According to what a new study has found, fungi and bacteria are all over the International Space Station, and they can form biofilms that promote antibiotic resistance and cause diseases. They can corroded even the spacecraft. The station was built in 1998, and since then it has been orbiting around 250 miles above the Earth, more than 222 astronauts being its visitors and up to six resupply missions a year up until August 2017.
NASA study revealed that bacteria invaded the International Space Station
The microbes that the NASA scientists discovered came mainly from humans, and they share some similarities with those found in offices and public buildings here on Earth. The study was published in the journal Microbiome, and it was the first to provide a comprehensive catalog of the fungi and bacteria that can be found lurking on interior surfaces in closed space systems.
“The ISS is a hermetically sealed closed system, subjected to microgravity, radiation, elevated carbon dioxide and the recirculation of air through HEPA filters, and is considered an ‘extreme environment’,” according to a senior research scientist at the NASA Jet Propulsion Laboratory and one of the study’s authors, Dr Kasthuri Venkateswaran.

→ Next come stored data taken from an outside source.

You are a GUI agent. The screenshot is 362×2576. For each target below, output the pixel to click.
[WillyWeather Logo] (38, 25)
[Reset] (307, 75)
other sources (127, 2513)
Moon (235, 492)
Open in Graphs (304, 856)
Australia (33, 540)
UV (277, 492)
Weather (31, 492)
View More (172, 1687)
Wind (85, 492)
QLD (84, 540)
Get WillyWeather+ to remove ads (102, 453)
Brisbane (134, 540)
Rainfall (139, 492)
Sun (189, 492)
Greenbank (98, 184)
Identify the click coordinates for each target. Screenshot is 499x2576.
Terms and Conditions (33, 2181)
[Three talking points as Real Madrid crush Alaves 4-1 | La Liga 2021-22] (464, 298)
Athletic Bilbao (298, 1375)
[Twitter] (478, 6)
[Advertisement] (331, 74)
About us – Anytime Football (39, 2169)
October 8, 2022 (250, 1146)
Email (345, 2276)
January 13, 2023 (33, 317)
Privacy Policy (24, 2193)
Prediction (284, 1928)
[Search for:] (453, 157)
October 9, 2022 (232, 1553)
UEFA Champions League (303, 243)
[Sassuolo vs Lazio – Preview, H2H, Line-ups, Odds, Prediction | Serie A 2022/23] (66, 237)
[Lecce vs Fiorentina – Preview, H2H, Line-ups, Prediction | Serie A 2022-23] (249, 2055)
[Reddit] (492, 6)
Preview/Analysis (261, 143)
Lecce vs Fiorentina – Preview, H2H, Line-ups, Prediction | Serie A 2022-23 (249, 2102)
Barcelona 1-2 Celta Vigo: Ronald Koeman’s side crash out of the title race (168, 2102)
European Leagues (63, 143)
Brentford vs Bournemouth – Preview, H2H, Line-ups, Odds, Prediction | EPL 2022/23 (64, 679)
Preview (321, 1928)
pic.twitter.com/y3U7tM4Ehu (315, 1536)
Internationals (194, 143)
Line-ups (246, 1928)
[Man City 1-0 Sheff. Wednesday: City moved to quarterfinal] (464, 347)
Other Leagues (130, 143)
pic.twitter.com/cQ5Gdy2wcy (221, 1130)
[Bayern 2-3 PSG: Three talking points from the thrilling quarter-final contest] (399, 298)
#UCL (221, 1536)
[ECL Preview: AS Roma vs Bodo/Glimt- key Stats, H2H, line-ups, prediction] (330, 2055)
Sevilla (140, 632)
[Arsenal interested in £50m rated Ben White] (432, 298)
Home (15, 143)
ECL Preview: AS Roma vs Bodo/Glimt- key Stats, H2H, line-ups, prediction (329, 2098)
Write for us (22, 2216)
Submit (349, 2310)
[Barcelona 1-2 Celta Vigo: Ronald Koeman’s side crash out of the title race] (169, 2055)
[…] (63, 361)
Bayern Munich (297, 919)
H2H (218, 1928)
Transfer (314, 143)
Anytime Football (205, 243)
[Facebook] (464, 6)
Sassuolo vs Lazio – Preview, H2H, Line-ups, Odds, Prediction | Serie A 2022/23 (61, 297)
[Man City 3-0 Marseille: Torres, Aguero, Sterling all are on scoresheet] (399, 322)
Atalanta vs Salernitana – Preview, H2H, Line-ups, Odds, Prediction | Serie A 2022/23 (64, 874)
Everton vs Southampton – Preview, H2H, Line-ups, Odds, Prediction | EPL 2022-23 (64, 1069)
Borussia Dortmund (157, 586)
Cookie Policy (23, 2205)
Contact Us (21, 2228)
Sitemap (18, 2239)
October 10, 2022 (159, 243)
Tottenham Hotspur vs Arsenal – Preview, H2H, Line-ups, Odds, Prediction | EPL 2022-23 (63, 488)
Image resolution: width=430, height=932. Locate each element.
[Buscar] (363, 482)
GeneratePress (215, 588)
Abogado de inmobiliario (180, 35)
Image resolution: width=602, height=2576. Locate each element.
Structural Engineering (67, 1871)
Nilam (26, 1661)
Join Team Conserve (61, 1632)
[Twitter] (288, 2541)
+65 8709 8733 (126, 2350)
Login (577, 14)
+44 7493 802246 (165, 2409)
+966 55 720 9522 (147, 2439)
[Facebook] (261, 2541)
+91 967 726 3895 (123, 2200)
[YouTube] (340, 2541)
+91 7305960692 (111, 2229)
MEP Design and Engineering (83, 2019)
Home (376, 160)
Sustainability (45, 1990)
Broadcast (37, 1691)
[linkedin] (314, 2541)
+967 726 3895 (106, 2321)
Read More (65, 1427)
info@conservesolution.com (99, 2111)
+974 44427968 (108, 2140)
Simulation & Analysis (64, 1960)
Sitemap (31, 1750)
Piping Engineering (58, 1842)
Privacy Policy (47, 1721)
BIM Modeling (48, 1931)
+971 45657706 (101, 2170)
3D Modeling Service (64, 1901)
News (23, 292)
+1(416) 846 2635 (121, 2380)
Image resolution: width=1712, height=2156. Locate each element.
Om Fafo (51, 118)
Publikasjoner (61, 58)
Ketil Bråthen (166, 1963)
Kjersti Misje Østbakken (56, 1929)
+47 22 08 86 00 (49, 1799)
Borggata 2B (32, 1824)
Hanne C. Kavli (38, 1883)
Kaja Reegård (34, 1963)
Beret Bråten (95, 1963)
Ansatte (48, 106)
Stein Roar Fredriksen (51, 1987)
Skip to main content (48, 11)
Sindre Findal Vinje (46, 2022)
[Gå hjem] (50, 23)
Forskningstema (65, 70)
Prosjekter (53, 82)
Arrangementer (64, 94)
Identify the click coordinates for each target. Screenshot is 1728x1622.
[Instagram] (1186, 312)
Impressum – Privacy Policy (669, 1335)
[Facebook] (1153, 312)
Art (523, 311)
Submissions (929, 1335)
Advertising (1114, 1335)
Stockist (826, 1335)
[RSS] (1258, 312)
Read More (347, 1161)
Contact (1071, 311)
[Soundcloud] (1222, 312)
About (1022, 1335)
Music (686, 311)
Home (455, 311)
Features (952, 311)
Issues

Bacteria on the ISS are not affected by extreme space conditions
Furthermore, the researcher noted that extreme environments do not influence these microbes, contrary to that they survive them and even thrive in them. There is a possibility that since the inception of the station these microbes that are present on the International Space Station could have been in existence, he mentioned, while there are others that came along with payloads or new astronauts that were sent there.
In addition to that, Dr. Venkateswaran mentioned that the indoor microbiome has such an influence on human health that it becomes more critical for astronauts during flights as their immunity gets altered. That happens because of the space flight indeed, but because of the lack of sophisticated medical interventions that are available on Earth as well.